Mis años juveniles se han caracterizados por hacer mucho deporte, una profunda fe católica, largos periodos en contacto con la naturaleza y una clara pasión por el arte. A los 18 años ya participaba con mi grupo Scout en políticas de ayuda social: cursos profesionales en cárceles de menores, fundaciones para minusvalídos, ayuda a la recuperación de tóxico dependientes y re-calificación ambiental.

El día de Navidad del 2005 viajé a Etiopía como misionero voluntario con el grupo GMA Napoli. Ahí aprendí que la pobreza es una cara sin sonrisa y que el bienestar no es un estado sino una constante decisión.

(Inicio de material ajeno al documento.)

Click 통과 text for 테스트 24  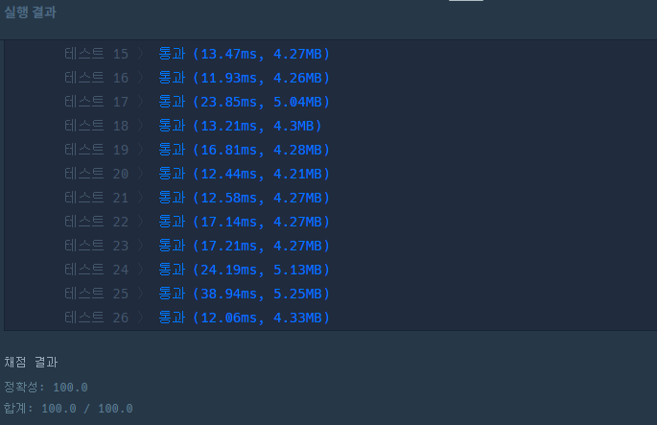(x=172, y=270)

A los 22 años me sentía ya bastante hombre y necesitaba salir del nido. Dejé la Academia de bellas Artes, confiando en que hubiera seguido moldeando las figuras anatómicas de otra manera. Fui a vivir a Barcelona, capital del modernismo y por algunos, capital europea de la felicidad. Con un mapa, un diccionario y un indestructible Nokia 3310, iba por la ciudad catalana a por mi destino.

Mientras tanto, coincidió que mi hermano mayor fue a trabajar en Tailandia. Tierra de libertad! …Yo no tardé mucho en hacerle una visita.

En el 2012 hice mi primer viaje a Tailandia, conocí las maravillas del sur.

En mi segundo viaje, por motivo de la boda de mi hermano, fui visitando el norte y me enamoré del espesor de su espiritualidad. Ahí aprendí a meditar con los monjes y unas primeras técnicas básicas de masaje tradicional, disciplina que fui afinando en mis siguientes viajes.

Al día de hoy cuento con varios estudios de antómia, de meditación, biopsicoenergetica, cursos de masaje tailandés, osteo-thai, wuotai, tejidos profundos y masaje californiano, y varios Master con maestros como Pichest Boonthumme o Mr. Sinchai. Mi especialización es el trabajo sensible sobre las fascias y las manipulaciones profundas. Actualmente estudio Psico-Osteopatia Organica en la EMPO de Barcelona.

Mi misión está enfocada en la armonía de todos los elementos que forman un cuerpo.